Friday, April 14, 2017

Alleluia! Happy Easter!

Dear Parishioners,

Spring is that time of the year when new springs up abundantly. Flowers begin to bloom, trees start to produce leaves, grass comes back to life, and the cold air warms up. But most importantly, we celebrate the Resurrection of Jesus on Easter. It is the greatest Solemnity of the Church Year as we rejoice in our Lord’s victory over sin and death. It is the sign that we are no longer slaves to sin and the limitations of this world but destined to rise up with Jesus and share his glory at the end of our journey on earth. That is truly a reason to celebrate. Alleluia!

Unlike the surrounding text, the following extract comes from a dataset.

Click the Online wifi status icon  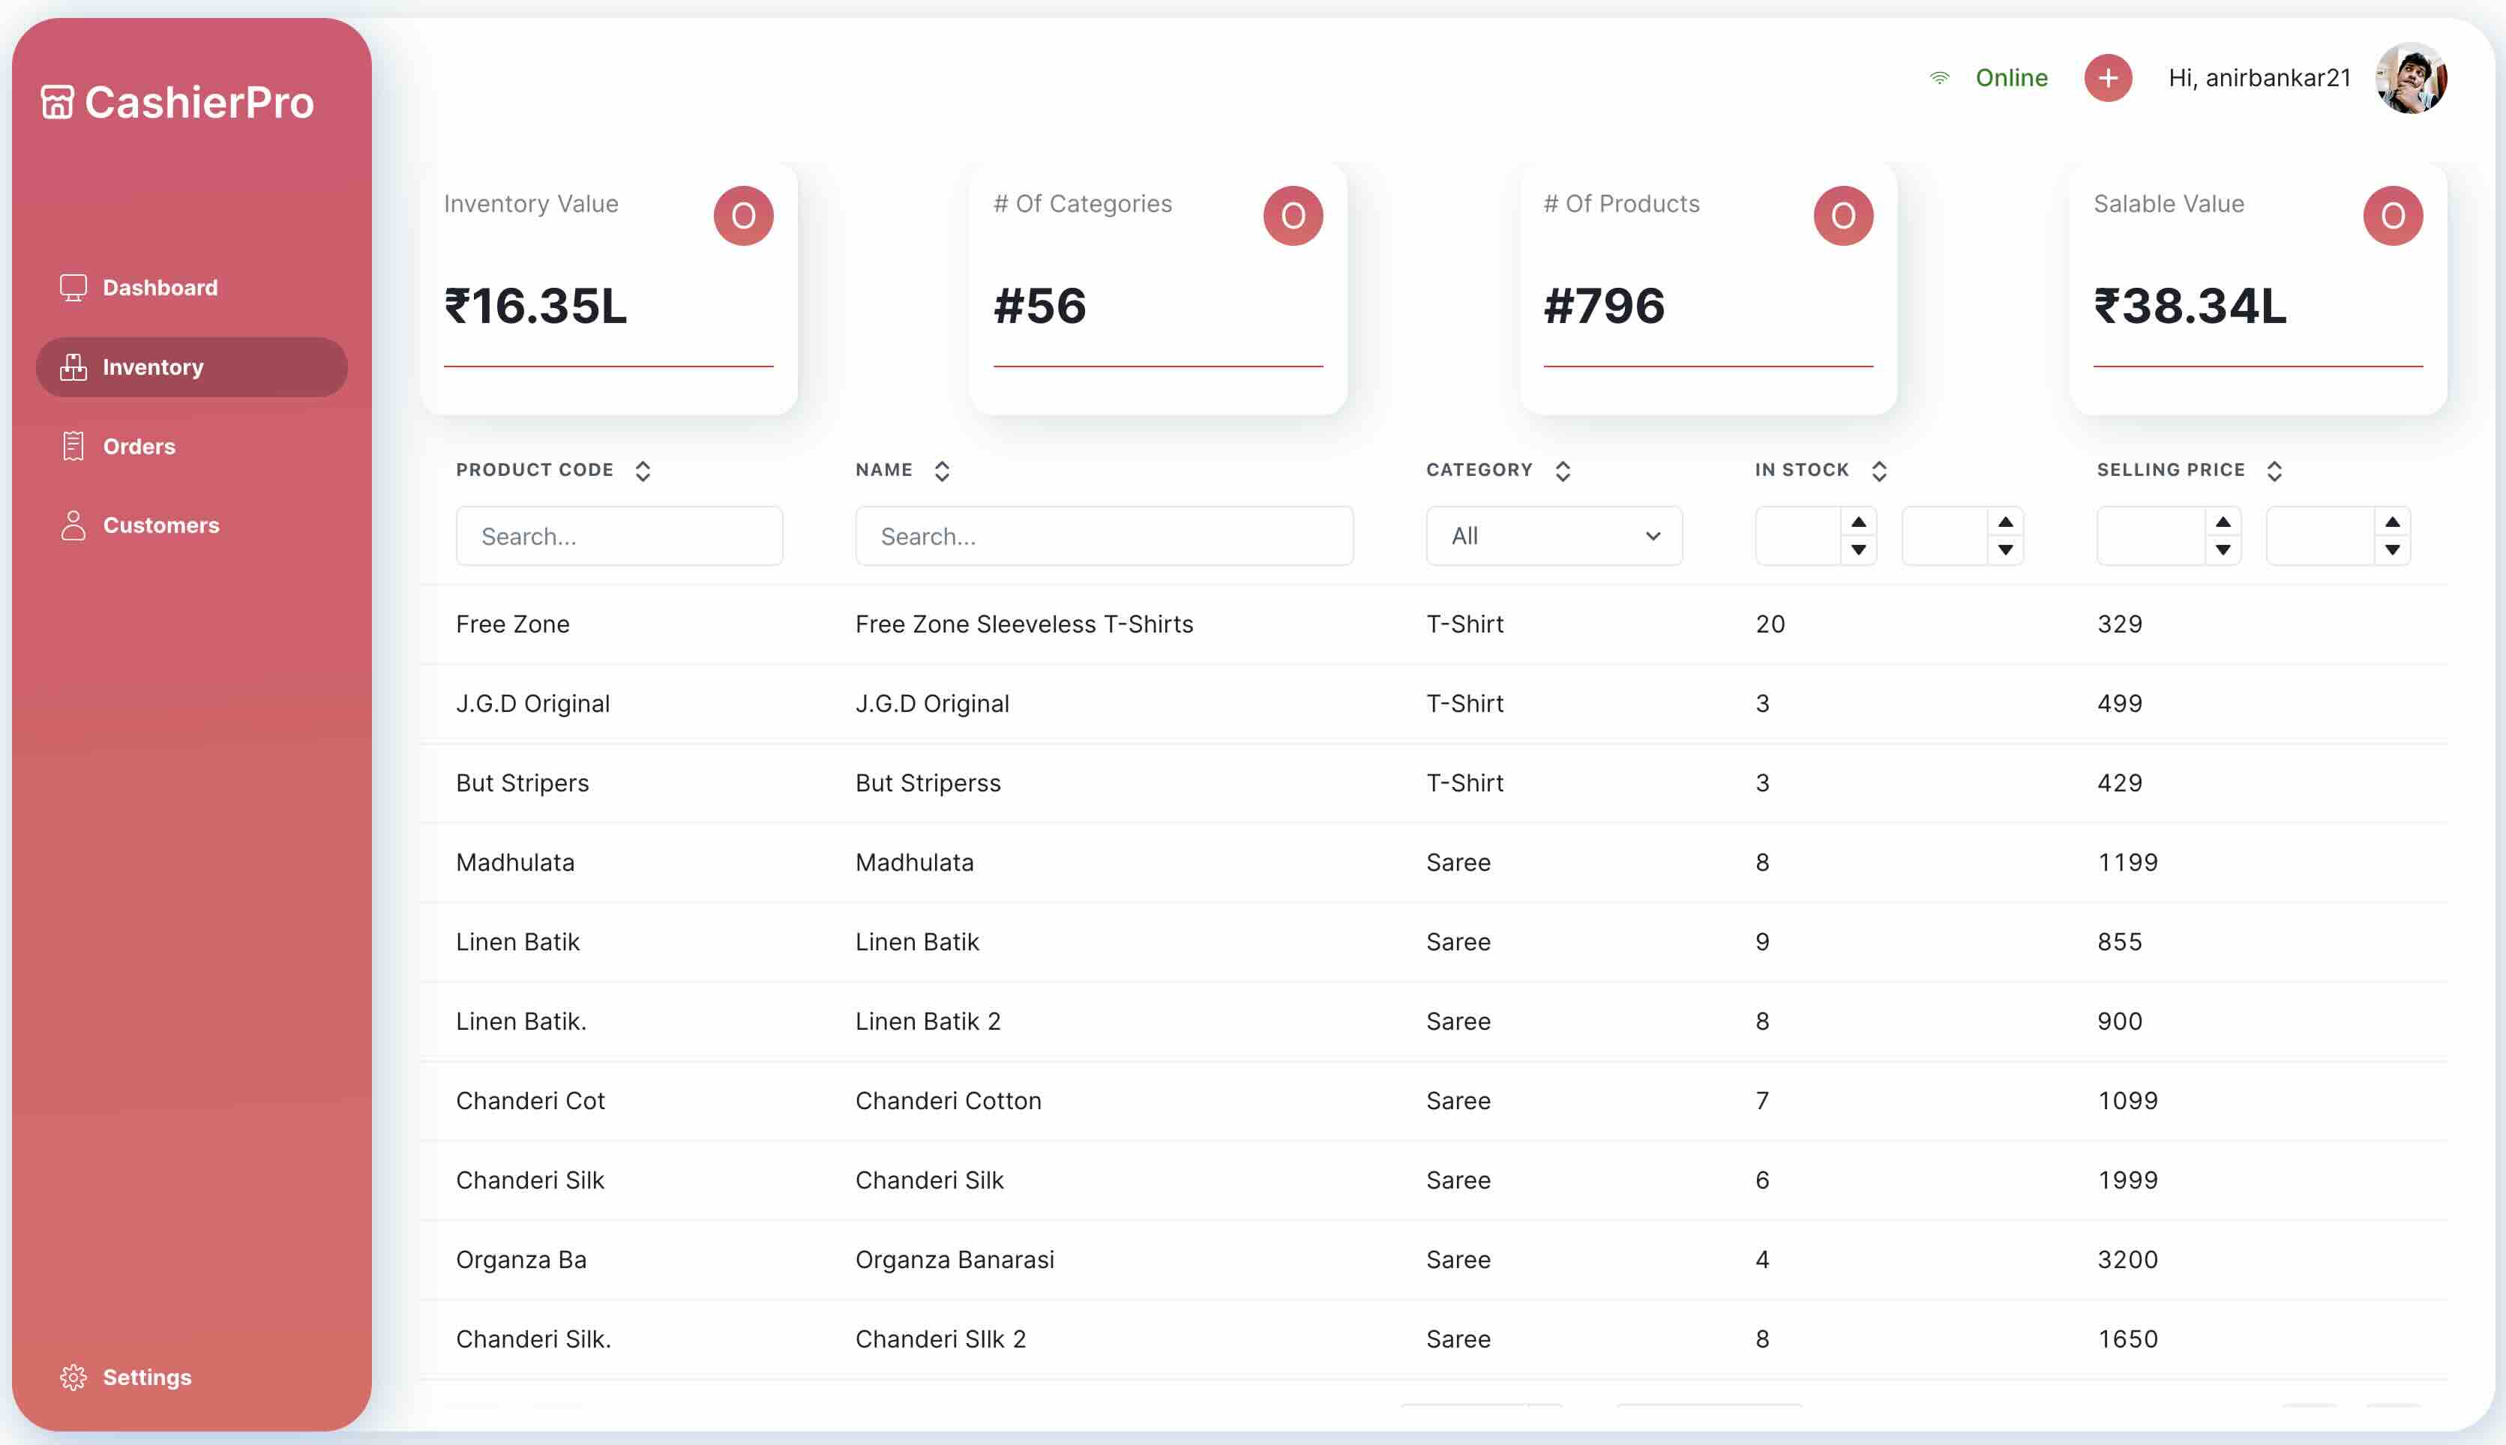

May you and your families truly have a Happy Easter.

Fr. Carl

“O my God, why have you sent me into the world?”
“To save your soul.”
“And why do you wish me to save my soul?”
“Because I love you.”
~ Thoughts of the Cure D’Ars


The Ambo at the Basilica of the Assumption in Baltimore, MD.
Week 6: Ambo

During the Mass, the ambo is the focal point for the Liturgy of the Word. From this kind of tall, elevated desk, “only the readings, the responsorial psalm and Easter proclamation (Exsultet) are to be proclaimed; it may be used also for giving the homily and for announcing the intentions of the prayer of the faithful” (General Instruction of the Roman Missal, No. 309). The design and location of the altar and ambo emphasize the close relationship between the Liturgy of the Word and the Liturgy of the Eucharist: from the holy altar we receive the body and blood of Christ, and from the ambo, Christ’s holy doctrine. In this regard the ambo, like the altar, is not just an object but sacred place.
Rev. Msgr. Carl Cummings speaks from the pulpit at St. Jane Frances

The General Instruction of the Roman Missal also explains: “The dignity of the word of God requires that the church have a place that is suitable for the proclamation of the word and toward which the attention of the whole congregation of the faithful naturally turns during the Liturgy of the Word.”

Once the persecution of Christians ended in the fourth century, churches were built and designed with an ambo or raised platform, making it easier for the congregation to hear. Around the ninth century, the pulpit replaced the ambo and was located either in the sanctuary or the nave.